The unemployment rate is expected to improve to 3.9 percent from 4 percent, and average hourly wages are expected to grow by 0.3 percent, or 2.7 percent on a year-over-year basis, according to Thomson Reuters. In June, 213,000 nonfarm payrolls were created, and average wages grew by 0.2 percent or 2.7 percent year over year. The July report is expected at 8:30 a.m. ET Friday.
There have been other anecdotal signs of a pickup in wage growth, but economists still expect choppiness. Some data is also improving. For instance, the employment cost index for the second quarter showed a 0.6 percent gain for civilian workers, and the 12-month rate is now 2.8 percent, the best since the third quarter of 2008, according to Tuesday’s release.
Amherst Pierpont chief economist Stephen Stanley points out that the NFIB small business survey shows a pickup in wages and also in compensation plans for the next six months, both numbers that are close to all-time highs in the data, which dates back to 1984.
But in the average hourly wage data, economists have been watching for a pickup to a 3 percent or better pace, which would be a more healthy gain and a sign of coming inflation. The markets are most closely watching the wage data, since a more rapid rate of growth could signal the Fed that it needs to stay on its interest rate hiking path or even speed it up, if wage growth at a higher level is sustained.

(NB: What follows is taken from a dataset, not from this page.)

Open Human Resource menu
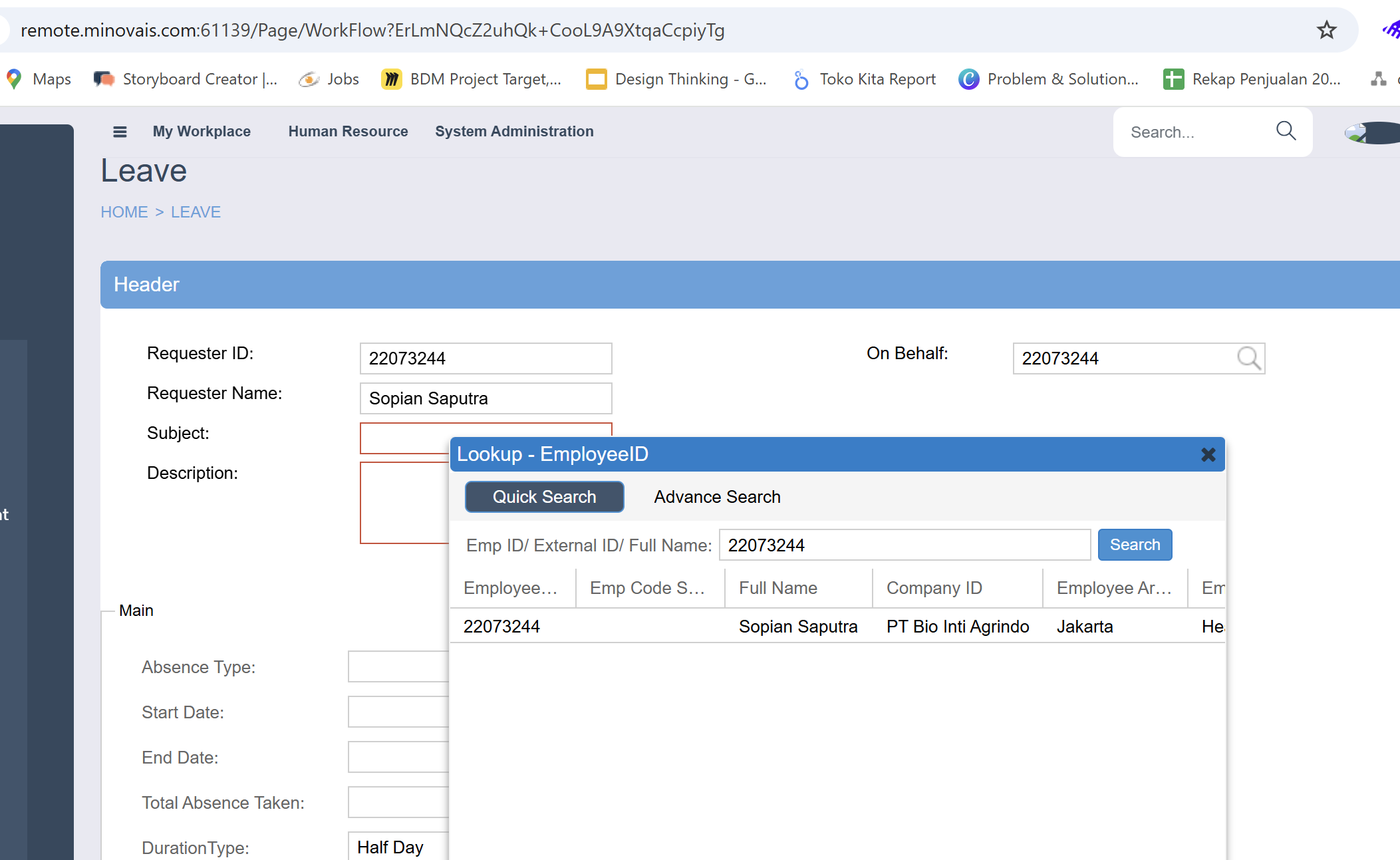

“Unless we get a nice outlier number of 0.5, you’re not going to move much year-over-year on wage gains. I think there are some hurdles to get there. We need a big surge in manufacturing and higher paid jobs to get there,” said Diane Swonk, chief economist at Grant Thornton. “I think we’re going to see the surge in health and leisure and hospitality…There’s been a change in the composition of jobs. We have a lot of lower wage gobs that were generated in the U.S. economy “
“We would love to see 3 percent sustained. Historically, 3 percent sustained should get you to 2 percent inflation sustained,” Swonk said.
For the July report, both Goldman Sachs and JP Morgan economists forecast a lower than consensus 0.2 percent increase, or a 2.6 percent year-over-year pickup in average hourly wages. Goldman blames the softer number on calendar effects on the July data. Stanley notes that in the past eight months, average hourly wages have shown monthly gains of less than 0.2 once; around 0.2 percent three times and 0.3 percent or more four times.
“I think we’ll touch 3 percent before the end of this year but we may not move above 3 percent on a persistent basis until next year,” Stanley said. He added that one risk to his view is the unknown impact of Trump administration trade policy and tariffs, since they could slow growth.
Economists agree that wage growth is frustrating, but there also are a myriad of excuses. Stanley said Fed research shows that the dynamics of higher paid baby boomers retiring and lower paid millennials replacing them has taken about a half percent from wage growth.
He said the biggest culprit could be low productivity.
“In past cycles, people say wages were growing at 3.5 percent…and they’re only in the 2s now. The productivity was way lower now than it was then,” said Stanley. “From a broad perspective, I think that’s the most important issues.” He said productivity has been averaging just 0.6 going back to 2011.
“We may not have broad agreement on what’s going on. Part of it’s a function of innovation in the economy, which tends to come in spurts. it just seems a lot of technology advances in the last five years aren’t the kind of thing that point to productivity gains,” he said.
“Having Facebook, Snapchat and Twitter are great, but they’re not adding to productivity,” said Stanley. He said big moves came with computing and the internet.
Stanley said business investment could be one culprit behind the lower productivity and that could improve now that the tax law changes have provided incentives to spend.